→ **Work request 1**: In the essay about comfort food and apples, what dish did the writer plan to make with the Macintosh apples bought at the farmer's market?
→ **Work request 2**: Translate this sentence from the essay about comfort food and apples into Spanish: "Summer had ended, and we were catching up."
→ **Work request 3**: Pick up the essay about comfort food and apples from its last sentence and continue it.

→ **Text**:
┄┄┄┄┄┄┄┄┄┄

I know these days we can’t be too careful about diet. Eating disorders are serious, and I don’t dismiss them. We’ve been urged by experts to learn when and why we eat. We’ve been told to control the urge to connect happiness with eating. There are as many How to Stop Emotional Eating programs as there are apple varieties. So how can I offer this without going too far the other way or being misunderstood?
“Comfort food” are not curse words in my vocabulary. They’re a form of grace. We offer comfort food to celebrate special people and occasions. We offer it to those who mourn. We sometimes offer it to ourselves when we close the door for an evening of quiet and a bowl of something that cheers the soul. For me, that might be mashed potatoes—or raising it to foodie standards, mashed root vegetables. At the heart of what I really need is for Jesus to come in and eat with me as he has proposed (Rev. 3:20), to “comfort me with apples” (Song of Songs 2:5).
Last Saturday, forgetting the particular habits of Macintosh (they turn softly to sauce when baked—I prefer chunks), I bought a bagful at the farmer’s market, planning to make apple crisp—a seasonal apple dish at our house. I took it to a friend’s home, where about twelve of us gathered for a meal. Summer had ended, and we were catching up. Most of us had comfort-needy issues: unemployment, impending birth, a painful divorce, over-work and weariness, waiting on tests results for liver cancer, impossible deadlines for graduate research—to name a few. Central to our time together was listening, praying, and sharing food.
So, if I were to make a list of autumn comfort foods, it would have to include apples. The fragrance of baking them penetrates some mighty dark spaces of life with their spicy, sweet aroma. Obviously, I can’t show up to do this in your kitchen, and however much I’d like to pretend this is an exclusive skill that takes years of discipline and knowledge, that would be misleading. No. It’d be wicked. Rather, I’d like you to know you can easily make baked apples yourself, and the result will be swoonworthy. I also predict that if you’re short on kitchen self-esteem, you’ll be impossible to live with after you serve these. They are guaranteed to impress everyone.

┄┄┄┄┄┄┄┄┄┄

→ **Dataset content**:
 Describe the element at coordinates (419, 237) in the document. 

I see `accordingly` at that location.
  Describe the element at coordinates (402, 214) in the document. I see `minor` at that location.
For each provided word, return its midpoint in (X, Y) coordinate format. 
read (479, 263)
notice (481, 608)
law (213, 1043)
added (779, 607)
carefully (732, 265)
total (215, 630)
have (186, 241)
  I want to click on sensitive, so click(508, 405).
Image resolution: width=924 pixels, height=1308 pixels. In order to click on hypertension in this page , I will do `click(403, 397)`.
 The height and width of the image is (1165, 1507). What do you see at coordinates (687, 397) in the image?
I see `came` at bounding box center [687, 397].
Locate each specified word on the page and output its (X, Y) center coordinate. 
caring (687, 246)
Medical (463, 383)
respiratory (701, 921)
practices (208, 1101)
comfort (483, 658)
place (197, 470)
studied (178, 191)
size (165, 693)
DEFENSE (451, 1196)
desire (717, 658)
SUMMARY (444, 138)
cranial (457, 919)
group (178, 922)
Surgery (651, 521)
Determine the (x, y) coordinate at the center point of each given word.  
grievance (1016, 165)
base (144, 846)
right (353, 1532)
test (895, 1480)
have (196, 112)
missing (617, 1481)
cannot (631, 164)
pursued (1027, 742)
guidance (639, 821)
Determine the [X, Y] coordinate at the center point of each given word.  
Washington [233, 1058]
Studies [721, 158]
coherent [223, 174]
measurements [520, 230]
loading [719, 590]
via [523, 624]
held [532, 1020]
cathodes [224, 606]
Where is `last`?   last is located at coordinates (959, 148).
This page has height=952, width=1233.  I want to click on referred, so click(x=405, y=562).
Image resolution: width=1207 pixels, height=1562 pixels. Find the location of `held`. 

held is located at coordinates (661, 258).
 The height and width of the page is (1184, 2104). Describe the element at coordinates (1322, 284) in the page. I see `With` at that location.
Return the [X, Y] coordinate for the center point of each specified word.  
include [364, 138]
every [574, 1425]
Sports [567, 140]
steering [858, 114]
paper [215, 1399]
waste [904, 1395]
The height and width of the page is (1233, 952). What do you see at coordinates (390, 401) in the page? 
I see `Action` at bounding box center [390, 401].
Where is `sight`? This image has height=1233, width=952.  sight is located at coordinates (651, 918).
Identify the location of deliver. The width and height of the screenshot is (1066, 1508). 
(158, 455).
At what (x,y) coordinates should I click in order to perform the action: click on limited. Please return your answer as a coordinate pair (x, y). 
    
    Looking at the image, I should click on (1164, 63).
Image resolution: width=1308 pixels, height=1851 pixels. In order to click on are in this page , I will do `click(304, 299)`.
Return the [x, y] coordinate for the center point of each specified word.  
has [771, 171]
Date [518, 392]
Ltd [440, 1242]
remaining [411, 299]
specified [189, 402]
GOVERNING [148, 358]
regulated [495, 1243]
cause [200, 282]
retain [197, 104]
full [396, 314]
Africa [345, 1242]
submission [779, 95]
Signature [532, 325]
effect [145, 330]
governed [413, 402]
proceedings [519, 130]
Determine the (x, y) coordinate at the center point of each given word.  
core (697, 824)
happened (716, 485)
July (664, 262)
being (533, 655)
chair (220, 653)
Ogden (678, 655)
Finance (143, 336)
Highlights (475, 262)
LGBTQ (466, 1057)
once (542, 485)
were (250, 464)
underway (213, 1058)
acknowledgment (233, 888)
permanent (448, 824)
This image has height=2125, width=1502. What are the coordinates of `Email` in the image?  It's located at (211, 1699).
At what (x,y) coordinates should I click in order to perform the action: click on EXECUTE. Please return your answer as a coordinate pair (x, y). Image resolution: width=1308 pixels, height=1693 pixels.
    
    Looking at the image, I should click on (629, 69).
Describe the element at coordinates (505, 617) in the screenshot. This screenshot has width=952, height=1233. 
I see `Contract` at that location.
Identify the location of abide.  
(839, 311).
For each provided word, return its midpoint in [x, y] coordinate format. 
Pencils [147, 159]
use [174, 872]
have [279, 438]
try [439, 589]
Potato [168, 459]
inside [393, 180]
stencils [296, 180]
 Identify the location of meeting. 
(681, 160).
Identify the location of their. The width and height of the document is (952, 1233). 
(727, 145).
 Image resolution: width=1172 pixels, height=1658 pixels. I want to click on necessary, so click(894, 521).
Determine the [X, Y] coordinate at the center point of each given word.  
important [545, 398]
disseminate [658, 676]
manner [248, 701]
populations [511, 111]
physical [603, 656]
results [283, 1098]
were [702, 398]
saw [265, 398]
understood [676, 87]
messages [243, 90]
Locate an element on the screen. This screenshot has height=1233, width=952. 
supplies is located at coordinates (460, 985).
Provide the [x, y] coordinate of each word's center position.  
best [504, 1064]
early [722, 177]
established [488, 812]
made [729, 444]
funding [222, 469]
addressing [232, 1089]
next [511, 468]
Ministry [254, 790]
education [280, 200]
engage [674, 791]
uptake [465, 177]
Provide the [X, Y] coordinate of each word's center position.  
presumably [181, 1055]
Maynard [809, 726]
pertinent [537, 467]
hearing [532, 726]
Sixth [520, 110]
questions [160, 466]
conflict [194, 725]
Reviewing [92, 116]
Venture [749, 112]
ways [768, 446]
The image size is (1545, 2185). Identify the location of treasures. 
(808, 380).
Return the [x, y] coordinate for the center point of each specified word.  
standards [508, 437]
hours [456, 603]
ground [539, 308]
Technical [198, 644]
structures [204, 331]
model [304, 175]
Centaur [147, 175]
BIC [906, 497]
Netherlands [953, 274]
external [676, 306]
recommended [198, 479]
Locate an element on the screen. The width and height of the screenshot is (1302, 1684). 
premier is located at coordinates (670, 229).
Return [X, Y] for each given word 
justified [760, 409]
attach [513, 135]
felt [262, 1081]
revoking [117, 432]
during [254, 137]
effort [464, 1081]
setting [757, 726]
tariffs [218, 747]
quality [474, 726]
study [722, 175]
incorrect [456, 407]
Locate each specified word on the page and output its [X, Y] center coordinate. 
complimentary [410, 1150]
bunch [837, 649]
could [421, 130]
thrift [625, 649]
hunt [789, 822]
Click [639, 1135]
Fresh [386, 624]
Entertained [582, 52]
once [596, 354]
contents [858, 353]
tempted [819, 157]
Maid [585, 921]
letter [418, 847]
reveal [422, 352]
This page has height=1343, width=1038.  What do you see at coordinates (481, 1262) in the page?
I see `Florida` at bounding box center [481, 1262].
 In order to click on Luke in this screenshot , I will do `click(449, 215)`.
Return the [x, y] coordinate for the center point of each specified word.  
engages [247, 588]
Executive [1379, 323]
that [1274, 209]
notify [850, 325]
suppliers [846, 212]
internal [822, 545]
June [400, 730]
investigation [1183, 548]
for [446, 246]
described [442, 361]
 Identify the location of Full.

┄┄┄┄┄┄┄┄┄┄

→ **Written reply 1**: Apple crisp.

→ **Written reply 2**: El verano había terminado y nos estábamos poniendo al día.

→ **Written reply 3**:
Well. Except for that chef, Ferren Adria, who turns everything into foam. Oh. That’s right. This isn’t about impressing.
Choose apples that are good for baking according to your personal preference: fat and saucy or firm and juicy. Either way, as they bake, the peel becomes the edible package that holds the apple and its juices together.
1 cup brown sugar
1 t. cinnamon
4 T butter divided into 12 small pats
Butter a 9×13 cake pan or baking dish. It will hold about 6-8 apples depending their size. Wash the apples. Do not peel. Cut a small slice off the bottom so it sits flat. Core the apple with a paring knife or an apple corer, leaving the apple whole. Place them in the pan.
Mix brown sugar and cinnamon in a small bowl.
Using your fingers, push one butter pat into the cored hole of each apple. Next, press in as much of the brown sugar as you can. Place another pat of butter on the top. If it’s messy, it doesn’t matter.
Pour ½ cup water in the bottom. A little extra liquid is good. If there is brown sugar left over, sprinkle it around and it will make a bit more caramelized sauce on the bottom.
Bake at 350 for 45-60 minutes or until tender when tested with a fork. Scoop into individual dishes along with some of the juice in the bottom. Serve plain or with cream drizzled across the top. (You might also add a few raisins and chopped nuts to the stuffing.)